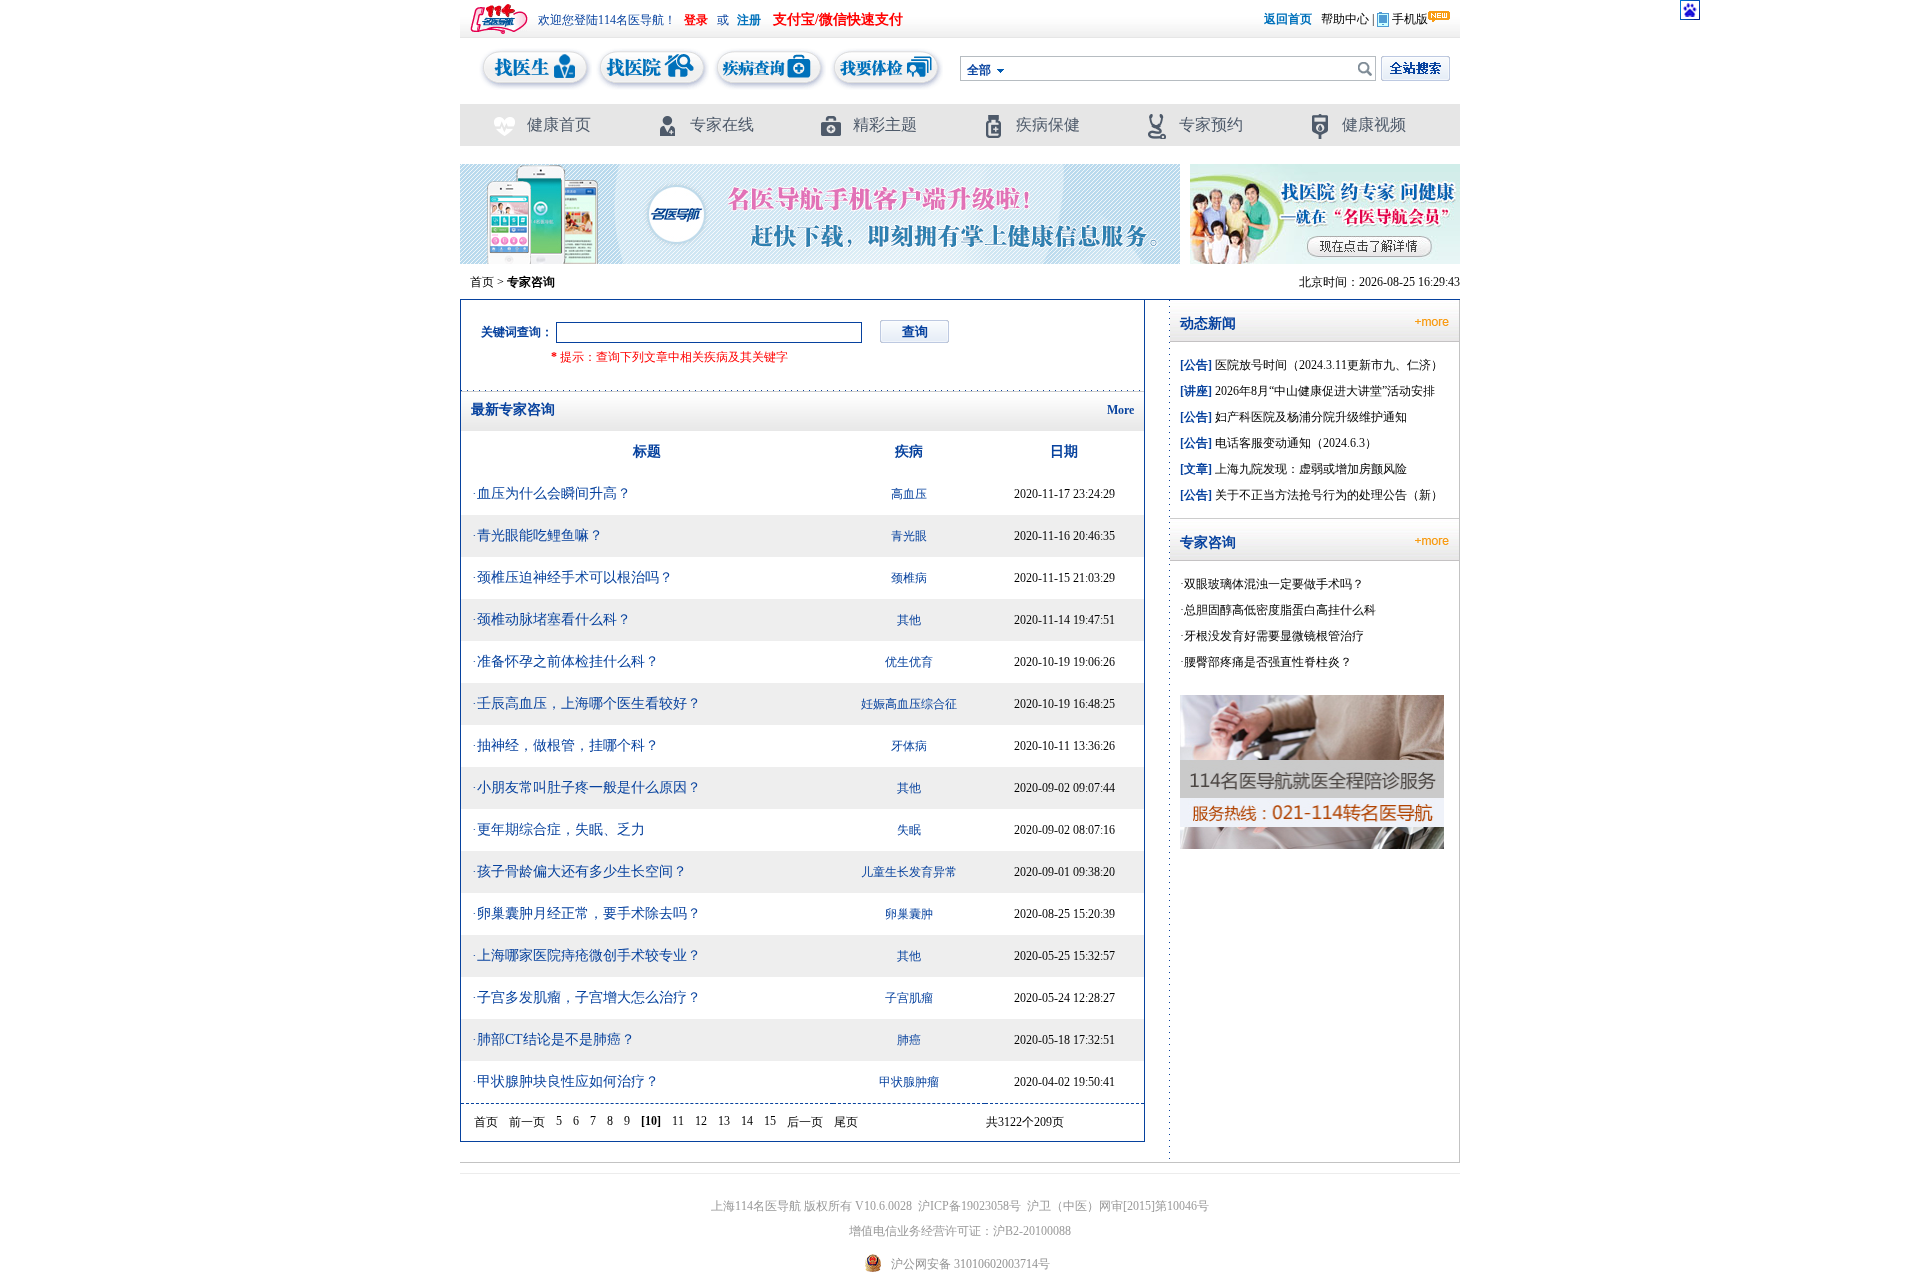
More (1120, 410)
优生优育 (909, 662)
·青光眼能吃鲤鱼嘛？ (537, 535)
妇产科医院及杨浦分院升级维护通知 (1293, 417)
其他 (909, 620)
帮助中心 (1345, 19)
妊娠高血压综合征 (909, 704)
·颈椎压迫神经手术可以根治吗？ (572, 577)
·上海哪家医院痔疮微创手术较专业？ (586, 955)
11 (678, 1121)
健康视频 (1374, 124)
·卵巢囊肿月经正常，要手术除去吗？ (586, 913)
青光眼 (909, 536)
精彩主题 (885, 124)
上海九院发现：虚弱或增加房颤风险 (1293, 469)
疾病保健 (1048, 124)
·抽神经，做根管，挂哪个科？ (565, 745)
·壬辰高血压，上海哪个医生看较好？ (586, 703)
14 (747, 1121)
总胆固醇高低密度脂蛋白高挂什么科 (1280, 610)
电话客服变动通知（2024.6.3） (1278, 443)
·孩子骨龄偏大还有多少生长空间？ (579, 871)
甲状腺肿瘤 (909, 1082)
++++++
- HOW TO COMPLETE THIS TASK: Reproduce the data above exactly, leaving each picture out.

- RESPONSE TO THE TASK:
More (1120, 410)
优生优育 (909, 662)
·青光眼能吃鲤鱼嘛？ (537, 535)
妇产科医院及杨浦分院升级维护通知 (1293, 417)
其他 (909, 620)
帮助中心 (1345, 19)
妊娠高血压综合征 (909, 704)
·颈椎压迫神经手术可以根治吗？ (572, 577)
·上海哪家医院痔疮微创手术较专业？ (586, 955)
11 (678, 1121)
健康视频 (1374, 124)
·卵巢囊肿月经正常，要手术除去吗？ (586, 913)
青光眼 (909, 536)
精彩主题 (885, 124)
上海九院发现：虚弱或增加房颤风险 (1293, 469)
疾病保健 (1048, 124)
·抽神经，做根管，挂哪个科？ (565, 745)
·壬辰高血压，上海哪个医生看较好？ (586, 703)
14 (747, 1121)
总胆固醇高低密度脂蛋白高挂什么科 (1280, 610)
电话客服变动通知（2024.6.3） (1278, 443)
·孩子骨龄偏大还有多少生长空间？ (579, 871)
甲状腺肿瘤 (909, 1082)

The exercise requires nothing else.